It’s easy to get caught up in the daily responsibilities of life with kids – doctor’s appointments, extracurricular activities, homework, carpools. And of course there’s the daily responsibilities of life in general – laundry, dinner, cleaning. Where does your marriage fall on the daily to-do list? If it’s not toward the top, experts recommend you take some time to prioritize your marriage. Keep reading to find out why.
Maintaining a strong connection in your marriage is important because it benefits both you and your spouse and your children. Erin A. Kurt, B.Ed., Parenting Coach, author and speaker, sums it up perfectly: “Your relationship is the relationship that teaches your children how to relate to people. Your relationship will be what your child uses when interacting with friends, colleagues and their own future relationships. So, keeping your marriage intact and alive is not only essential for your happiness, it’s essential for your child’s success and happiness.”
Easy to say, hard to do, right? Sure, but it’s not impossible to prioritize both your marriage and your kids. Relationship expert and licensed therapist Julie Hanks, LCSW, Director of Wasatch Family Therapy, offers advice on how to give both your relationship and your children the attention they deserve.
First a mom, then the rest…
As Hanks explains, “The role of ‘mother’ is so loaded with expectations that it’s easy to get lost in the relentless day-to-day demands of motherhood and lose the [other] parts of yourself.” Isn’t that the truth? How many of us talk about our past life, where we used to go to the gym regularly, spend more time on our appearance and enjoy evenings out with our significant other?
When our children are babies, it’s expected that we meet their every last need. However, as they get older, Hanks says that moms should be there “more often than not.” What does that mean? Basically, your kids don’t require your attention every waking minute.
“Your children need to know that when they really need you you’ll be there. They don’t need you hovering over them 24 hours a day,” explains Hanks. That means that not only is it okay for you to divert some of your mommy energy elsewhere, it’s a good idea to do so. Take that small amount of time and energy and direct it to yourself and your spouse.

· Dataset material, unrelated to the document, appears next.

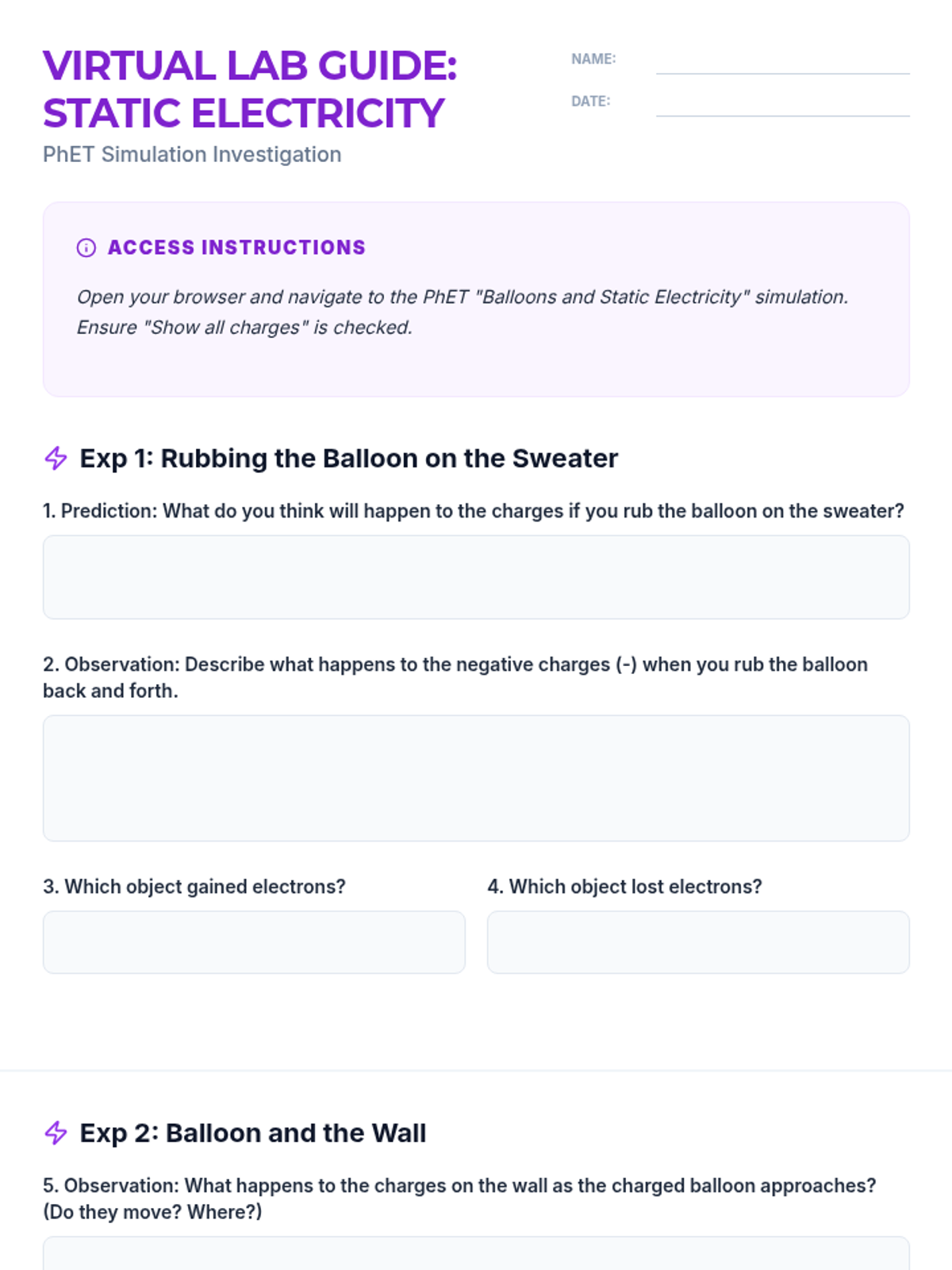Image resolution: width=952 pixels, height=1270 pixels.
Task: Click the 'Access Instructions' heading text
Action: (236, 248)
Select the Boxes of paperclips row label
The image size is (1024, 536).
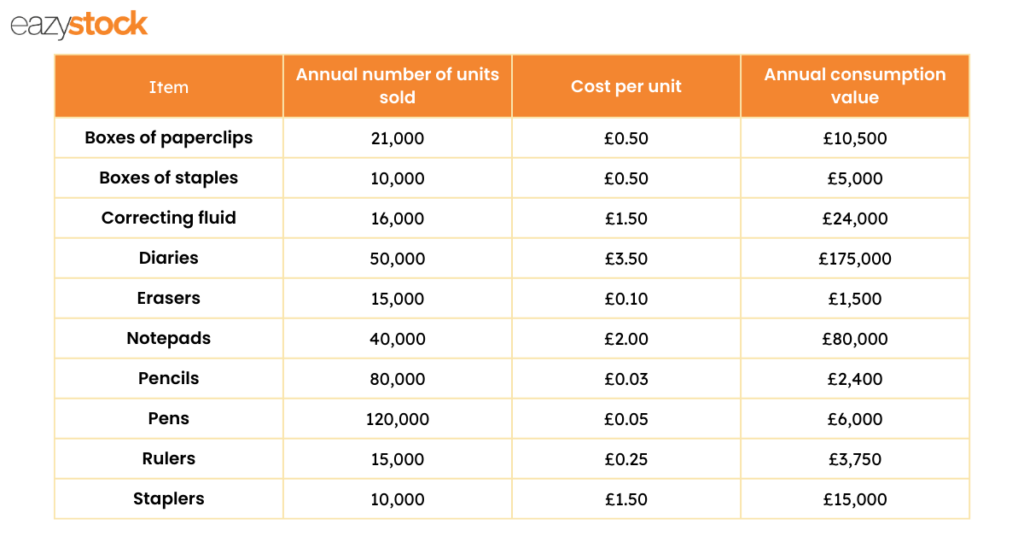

Even if it’s not much, it is something.
Consider it a parenting skill
Treat the energy you put into your marriage as a parenting skill. “I often share with moms struggling to balance marriage and child-rearing that working on your adult relationships is a parenting skill, and one of the most crucial,” says Hanks. If you feel badly about diverting energy or attention from your children into your marriage, consider that you’re doing it for your children.
That doesn’t sound far-fetched at all if you think about it. “A warm, loving marriage relationship helps children feel emotionally safe and provides a template of what a marriage is,” says Hanks. “It gives the child the hope that a wonderful adult life awaits them and that they will be able to give and receive love.”
Hanks refers to a study of 2,000 parents about what makes a good parent, conducted by psychologist and researcher by Robert Epstein, Ph.D. He concluded that while showing love and affection to your child is the most important parenting skill, how you treat yourself and how you interact with your spouse (or co-parent) rank second and third in the list of parenting outcomes. So, if you can’t do it for yourself, do it for your kids!
Remember that what your kids see in your relationship can impact their future relationships. Nobody is suggesting perfection! However, putting enough effort into your relationship so that you are emotionally connected sets a positive example for your children.
“Children growing up in homes where they experience their parents’ healthy marriage relationship develop a positive ‘default mode’ for relationships, making it easier for the child to duplicate when they grow up,” explains Hanks. “A connected marriage is one of the best gifts parents can give their child because it provides the safety and security for the child to continue their own healthy development.”
Life is so very busy and at different points, different things fall by the wayside. Nobody is perfect and to expect your marriage to be perfect all the time is unfair to yourself and your spouse. However, if you notice that you’re drifting emotionally, take some time and put the effort into reconnecting. Your kids matter and may be your number one priority, but your marriage matters, too!